We settled in a shelter in Austin but advised our management that buses were already taking the affected back to Houston, and that we were likely needed elsewhere. So on the second day, at around 1PM, the word came down. And you guessed it: load up and head to Houston.
So it was back on the road and head to a KOA (Kampgrounds of America) in Houston that had neither electrical power nor running water. We pulled in well after dark.

When we signed up for this work we agreed to commit to a 10 hours a day, 7 days a week, for 3 weeks schedule. The day that we left Austin for Houston ol’ John logged a 14 hour workday.
Since then we have been staying on the northern side of Houston and commuting to an airbase on the southern side of town every day. We expect this to continue for another day or two. The power came back on at the campground a few days ago (until then we were running our generator at night). The frickin’ mosquitoes at the park at night are unreal. We are literally the first to arrive in the morning and among the last to leave in the evening, and are logging 13.5 hour days, including our commuting times.
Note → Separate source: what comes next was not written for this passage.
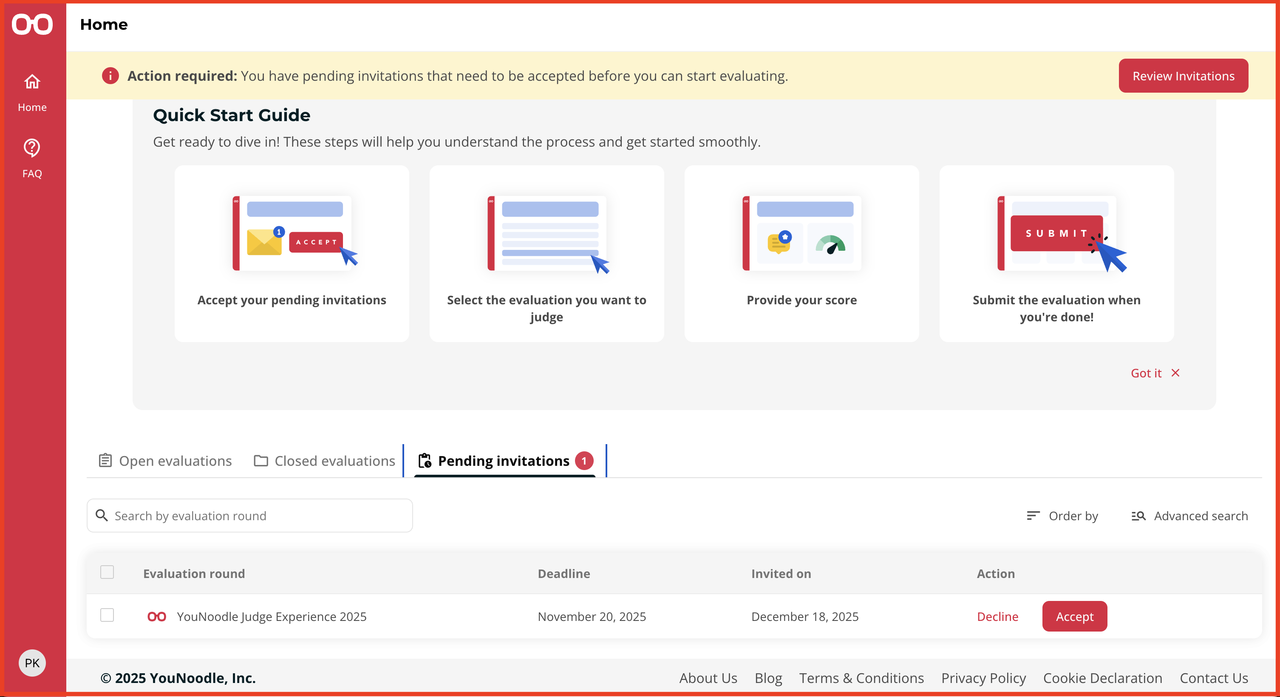This screenshot has height=697, width=1280.
Task: Click YouNoodle logo in invitation row
Action: point(157,616)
We’ve experienced unreal bugs (trust me, the Louisiana black flies would have eaten those Texas mosquitoes for lunch), torrential rain, dust, heat, cold (“Can’t anyone turn down the f’ing air conditioning?”), lack of sleep, lousy food (try eating shelter MRE’s, or meals-ready-to-eat, for a few days in a row), high winds, REALLY scary tall bridges, high winds combined with scary tall bridges, run out of smokes, run out of money (there were some payroll screw-up’s – thankfully generally resolved this morning), come down with summer colds (I always seem to be among the first to catch colds but on this assignment EVERYONE on our team came down with a cold), and met our share of humanity that were getting on our nerves.
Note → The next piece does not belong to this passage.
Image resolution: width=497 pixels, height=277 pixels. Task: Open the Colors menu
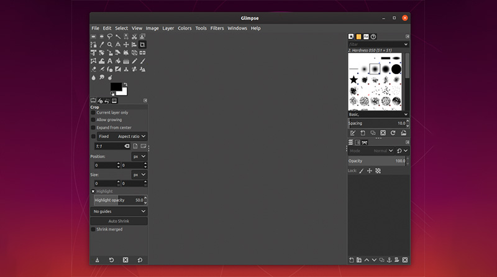[x=185, y=28]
At the same time we have experienced some of the best of humanity under some really trying circumstances. We have been hanging with folks from Louisiana and Texas who have lost their homes or who could not return to their homes because of mandatory evacuations, and by and large there is a certain dignity that I wish that I saw more of elsewhere. Like online, but that’s beside the point.

And despite some of the moaning and bitchin’ I see a lot of folks, from FEMA and from other organizations, doing their best to bring help to people as quickly as possible. Yes, there are shortages and yes, there were some miscalculations. But everyone in the field is working long hours to bring as much help to as many people as possible. Prima donnas are few and far between.

All in all, this has been a great experience. While Ike and Gustav have broken a lot of hearts, it’s great to see good people pulling together to get back on their feet.

And those celebrities and good meals?

So far the politicians haven’t shown up although there have been rumors.

And the media is banned from the shelters for privacy reasons. So other than a reporter or two in the parking lot, we see them but NEVER talk to them.

And fine dining? Deb and I make a habit of eating well each night if possible. After all, hitting the restaurants is about the only break that we get. In New Orleans we were fortunate enough to be able to have some great meals in the French Quarter. But trust me; if you’ve been eating the infamous shelter MRE’s on a regular basis then you begin to have renewed sympathy for anyone stuck in a disaster relief shelter. As a little lady in Louisiana whispered to me in warning about the MREs, “Don’t touch the chewing gum – that’s a laxative.” That pretty well sums up the ups and downs of disaster relief work – at least the food is free, even if the contents are a bit of a mystery.